Police released images of the suspects hours after plain-clothes officers shot and killed a man in front of shocked passengers on an underground train following a chase.
Armed officers later swooped on an apartment block in south London, arresting a man in connection with Thursday's failed attacks while rooftop snipers covered them.
It was one of a series of raids across London by hundreds of police, some armed with assault rifles and machine guns.
In the closed-circuit TV images of the suspects, the first man appears in a "New York" sweatshirt and a second man is shown in a white cap and a T-shirt with palm trees.
Two others are in dark clothes, slightly obscured by a poor camera angle.
The photographs splashed on the front pages of newspapers on Saturday put faces to the suspects as police appealed for help in finding them.
It was unclear whether either the man police killed or the man they arrested was among the four suspects, who allegedly fled three underground stations and a double-decker bus on Thursday.
Police also investigated an apparent attempt to set fire to the home of Jermaine Lindsay, one of the suspected bombers.
British police released the images
of the suspects on Friday
The shooting of a man by police took place about 10am. Witnesses said he appeared to be a South Asian, wearing a padded coat in the Stockwell train station in south London.
Police chased him into a carriage, pinned him to the ground and shot him in the head and torso, five times at point blank range, a witness said.
Metropolitan Police Commissioner Ian Blair said the shooting was "directly linked" to the investigation. "The man who was shot was under police observation because he had emerged from a house that was itself under observation because it was linked to the investigation of yesterday's incidents," police said in a statement.
"He was then followed by surveillance officers to the station.

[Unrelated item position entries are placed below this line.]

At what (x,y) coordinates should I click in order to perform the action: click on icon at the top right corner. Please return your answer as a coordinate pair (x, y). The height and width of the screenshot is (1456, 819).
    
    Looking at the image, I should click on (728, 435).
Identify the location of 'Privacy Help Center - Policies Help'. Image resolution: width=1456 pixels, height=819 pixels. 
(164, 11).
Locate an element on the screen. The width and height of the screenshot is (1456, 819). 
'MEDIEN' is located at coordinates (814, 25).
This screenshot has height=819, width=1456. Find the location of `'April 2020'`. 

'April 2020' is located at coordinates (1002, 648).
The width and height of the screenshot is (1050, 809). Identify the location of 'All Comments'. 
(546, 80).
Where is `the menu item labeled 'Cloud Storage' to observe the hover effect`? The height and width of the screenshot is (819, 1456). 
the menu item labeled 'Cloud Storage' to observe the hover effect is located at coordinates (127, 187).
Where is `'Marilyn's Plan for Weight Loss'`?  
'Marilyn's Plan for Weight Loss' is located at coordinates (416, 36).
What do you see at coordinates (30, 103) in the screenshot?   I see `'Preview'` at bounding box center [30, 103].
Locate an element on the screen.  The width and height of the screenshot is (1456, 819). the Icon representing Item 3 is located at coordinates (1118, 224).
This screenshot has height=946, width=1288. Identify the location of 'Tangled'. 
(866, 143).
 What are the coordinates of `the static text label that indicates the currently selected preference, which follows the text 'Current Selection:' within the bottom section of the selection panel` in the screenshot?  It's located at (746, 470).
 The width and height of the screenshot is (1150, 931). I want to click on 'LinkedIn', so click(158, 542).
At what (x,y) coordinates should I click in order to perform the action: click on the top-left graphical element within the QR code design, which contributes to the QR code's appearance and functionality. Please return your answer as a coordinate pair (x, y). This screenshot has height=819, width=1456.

His clothing and his behaviour at the station added to their suspicions." Stockwell is just one stop away from the Oval underground station, site of one of Thursday's four failed bombings, exactly two weeks after the 7 July bombings killed 56 people.
Witness Anthony Larkin told the British Broadcasting Corporation (BBC): "I've seen these police officers shouting, 'Get down, get down!"
Another passenger on the train, Mark Whitby, said the man did not appear to be carrying anything, but his coat looked padded.
"They pushed him on to the floor and unloaded five shots into him," Whitby told the BBC. "He looked like a cornered fox. He looked petrified."
Shoot to kill
Heavily armed officers patrolled the British capital with clear instructions to stop human bombers, if necessary, with a shot to the head.
"If you are dealing with someone who might be a bomber, if they remain conscious, they could trigger plastic explosives or whatever device is on them," said Mayor Ken Livingstone. "Therefore, overwhelmingly in these circumstances, it is going to be a shoot-to-kill policy."
"I have just had one phone call saying 'What if I was carrying a rucksack?'"
Muslim Council of Britain spokesman
Muslim lobby groups said they were shocked by Friday's killing and urged a full inquiry.
One group, the Islamic Human Rights Commission (IHRC), said
it was deeply concerned at the apparent "shoot-to-kill" policy.
"IHRC is afraid that today's killing may only be the first
in a series of police killings in the post-7/7 era," IHRC
Chairman Massoud Shadjareh said in a statement.
And as Muslims gathered for afternoon prayers, they voiced concerns about backlash. One mosque was evacuated after a bomb threat.
Inayat Bunglawala, spokesman for the Muslim Council of Britain, said he had spoken to nervous Muslims since Friday's shooting.
"I have just had one phone call saying 'What if I was carrying a rucksack?'" he said.
More than 100 alleged revenge attacks have been reported since the 7 July bombings.